Digital harassment and abuse are evolving with every technological advance. What’s particularly worrying is that people don’t seem to be able to distinguish between right and wrong when it comes to revenge porn. A study entitled The Malevolent Side of Revenge Porn Policy Proclivity: Dark Personality Traits and Sexist Ideology, conducted earlier this year by psychologists at the University of Kent found that a majority of people would endorse the use of revenge porn. While 29% of participants in the study said that they would be likely to engage in revenge porn activities, 99% of participants expressed approval or did not feel remorse for revenge porn being posted online when presented with the scenario of a partner walking out on them. The researchers also found that 87% of people interviewed as part of the study expressed excitement or amusement at revenge porn material.

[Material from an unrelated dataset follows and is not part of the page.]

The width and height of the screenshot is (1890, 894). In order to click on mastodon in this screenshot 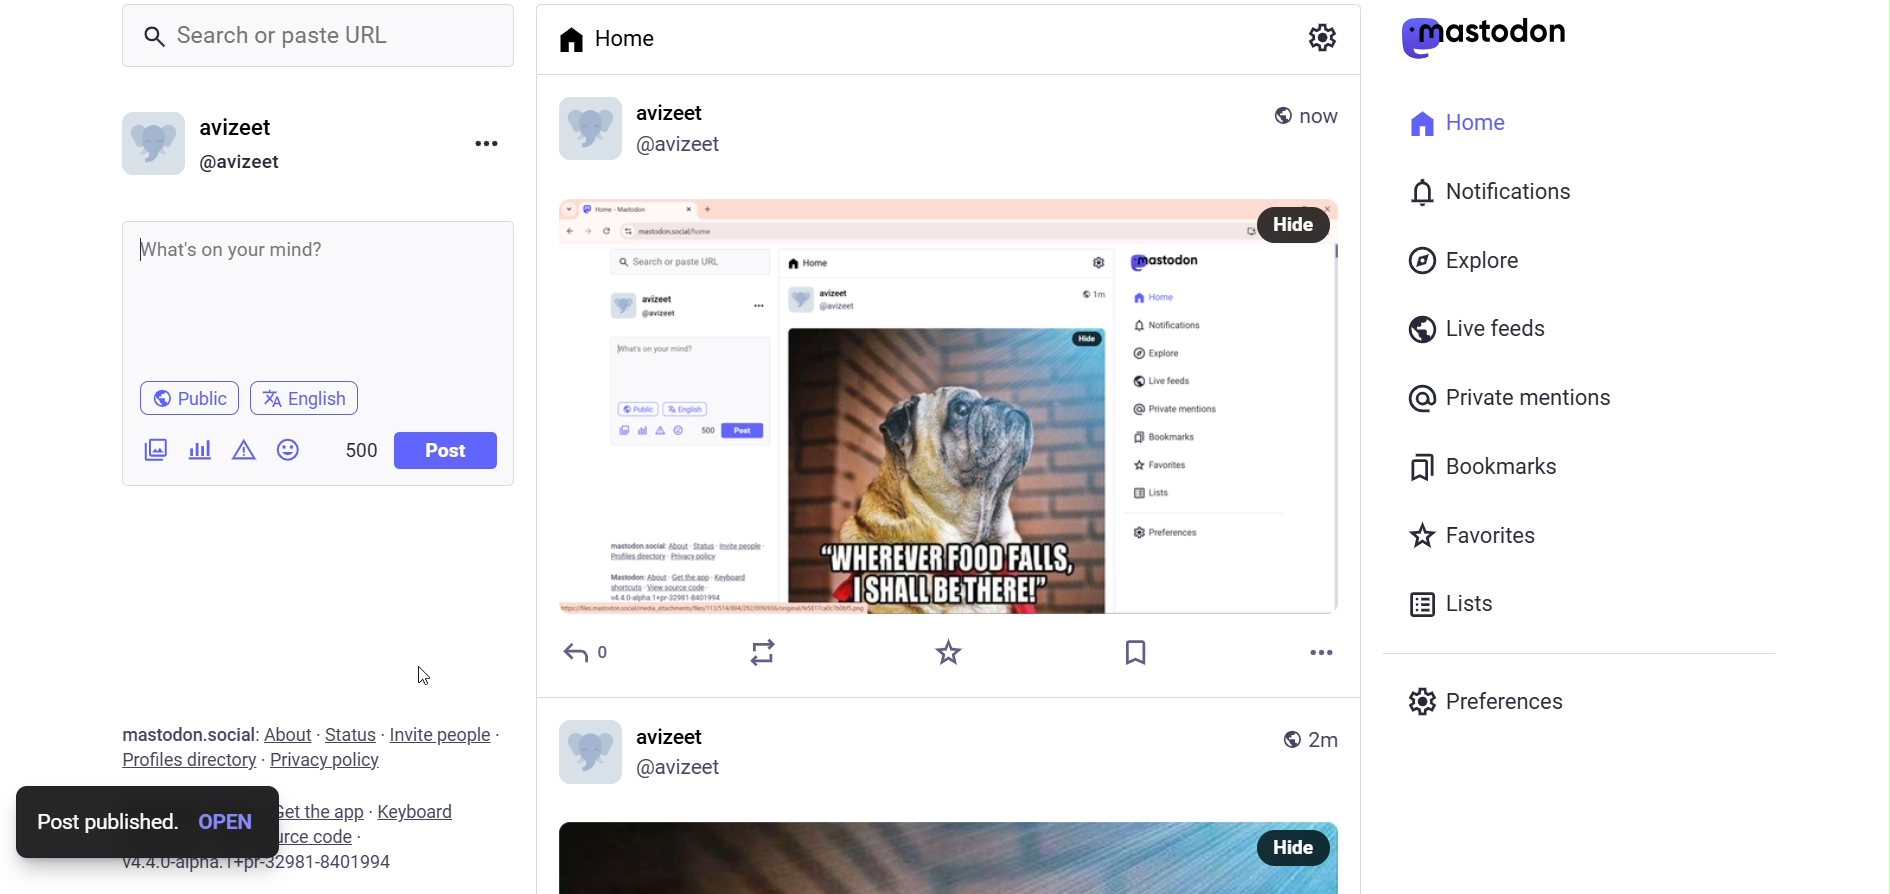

Dr Afrodati Pina, from the University of Kent’s School of Psychology, and her team found, for the first time, that there is a link between having certain, specific psychological characteristics and a tendency towards revenge porn. They found ‘a positive correlation between a greater propensity to engage in revenge porn and higher levels of the ‘Dark Triad’ of psychological characteristics’ which are psychopathy, Machiavellianism and narcissism and involve traits such as impulsivity and a lack of empathy. The majority of participants, who didn’t exhibit these characteristics, were ‘unlikely to commit an act of revenge porn themselves’ but, the researchers said, there was ‘an acceptance’ among the majority of such behaviour which they knew was ‘frequently occurring online’.
Since revenge porn was made illegal in the UK back in 2015, there have been prosecutions. Figures from the Crown Prosecution Service in 2016, one year after the revenge porn law came into force, showed that more than 200 people had been prosecuted.
Rob Kardashian’s social media suspension and post break up online behaviour pose questions about how we, as a society, respond to this sort of online behaviour regardless of whether it’s a celebrity posting or not. Surely what the University of Kent’s report tells us is that the role of online bystanders has serious implications in not only facilitating and implicitly condoning revenge porn, but disseminating the material itself.
This is not just a celebrity spat, this is not reality television. It’s the behaviour of a person with a huge public platform that holds a mirror up to the rise of revenge porn and digital harassment. We should all take a long hard look and seriously consider how we respond before favouriting, retweeting, screenshoting or posting tongue in cheek memes that make light of Kardashian’s behaviour. When all’s said, and done, Kardashian or not, this is a story about a man posting private pictures of a woman without her consent with the explicit intent of shaming and humiliating her in public.
According to the most recent stats obtained by The Debrief, the Revenge Porn Helpline dealt with 903 cases between 1 June 2016 to 30 May this year alone and worked with a total of 1,714 people since the helpline started – 72% of these being female – as well as 28 cases of sextortion. So there's no question that we should ask ourselves how we, as a society, ought to be responding to revenge porn.